Notes left on the door of the student group Koala refer to the SRTV broadcast which chastised those students that complained about the Compton Cook-Out.
Funding has been frozen for 33 University of California San Diego student media outlets after a student television segment aired, ridiculing black students who were outraged by a party mocking Black History Month.
The head of the campus Associated Students of UCSD froze funding after The Koala ran a student TV episode last week calling black students ungrateful and using a derogatory term for blacks.
“The Koala has long since been a controversial publication at UC San Diego and is primarily funded by our student fees. I do not believe we should continue funding this organization with our fees,” Associated Students President Utsav Gupta said in a written statement .
He says he wants a timeout until the campus can craft a new policy on student-funded media.
“We must develop effective policies to ensure that our fees do not go to support the hateful speech that targets members of our community. I ask that those media organizations that did nothing wrong and are unfairly affected to be patient until we can resolve this situation,” he said.
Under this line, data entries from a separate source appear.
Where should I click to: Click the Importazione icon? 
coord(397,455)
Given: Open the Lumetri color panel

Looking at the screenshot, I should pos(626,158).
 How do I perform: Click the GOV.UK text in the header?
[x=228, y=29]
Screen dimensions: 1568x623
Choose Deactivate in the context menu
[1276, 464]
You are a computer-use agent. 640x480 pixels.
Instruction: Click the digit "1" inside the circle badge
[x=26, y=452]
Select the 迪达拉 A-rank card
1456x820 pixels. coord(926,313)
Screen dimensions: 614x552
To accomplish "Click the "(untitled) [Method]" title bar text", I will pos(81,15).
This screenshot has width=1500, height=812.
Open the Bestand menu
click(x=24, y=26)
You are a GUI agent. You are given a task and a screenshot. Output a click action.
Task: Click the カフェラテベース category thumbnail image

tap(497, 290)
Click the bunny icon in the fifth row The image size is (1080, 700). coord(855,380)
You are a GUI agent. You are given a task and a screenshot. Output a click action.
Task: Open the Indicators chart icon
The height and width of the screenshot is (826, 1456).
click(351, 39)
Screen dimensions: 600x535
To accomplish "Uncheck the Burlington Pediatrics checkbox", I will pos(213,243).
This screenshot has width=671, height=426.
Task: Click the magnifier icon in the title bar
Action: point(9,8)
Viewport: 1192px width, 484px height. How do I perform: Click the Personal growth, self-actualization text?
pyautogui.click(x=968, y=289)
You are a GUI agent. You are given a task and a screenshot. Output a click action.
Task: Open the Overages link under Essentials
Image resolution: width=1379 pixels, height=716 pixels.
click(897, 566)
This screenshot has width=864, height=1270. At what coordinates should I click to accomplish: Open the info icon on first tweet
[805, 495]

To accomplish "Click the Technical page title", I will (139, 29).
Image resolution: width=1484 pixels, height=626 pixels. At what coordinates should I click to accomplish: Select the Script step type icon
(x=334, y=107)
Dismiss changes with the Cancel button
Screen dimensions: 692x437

A representative of The Koala, a campus group which has a reputation for airing offensive material, used the N-word Thursday evening show to ridicule critics of an off-campus party thrown by fraternity students. The "Compton Cookout," held the weekend of Feb. 13-14, urged partygoers to dress as ghetto stereotypes to commemorate Black History Month. The party, advertised through a Facebook invite, was not sanctioned by the university or run by a student organization, according to UCSD administrators.
Campus Chancellor Marye Anne Fox called the event offensive in an e-mail to 29,000 students and 26,000 staff members. Meantime, students organized a a “community call to action” rally was scheduled for noon Tuesday.
The campus-wide committee that will review the funding of student media is open to every member of the UCSD community. “Faculty, staff, students, and whoever else feels strongly about this issue,” Gupta said.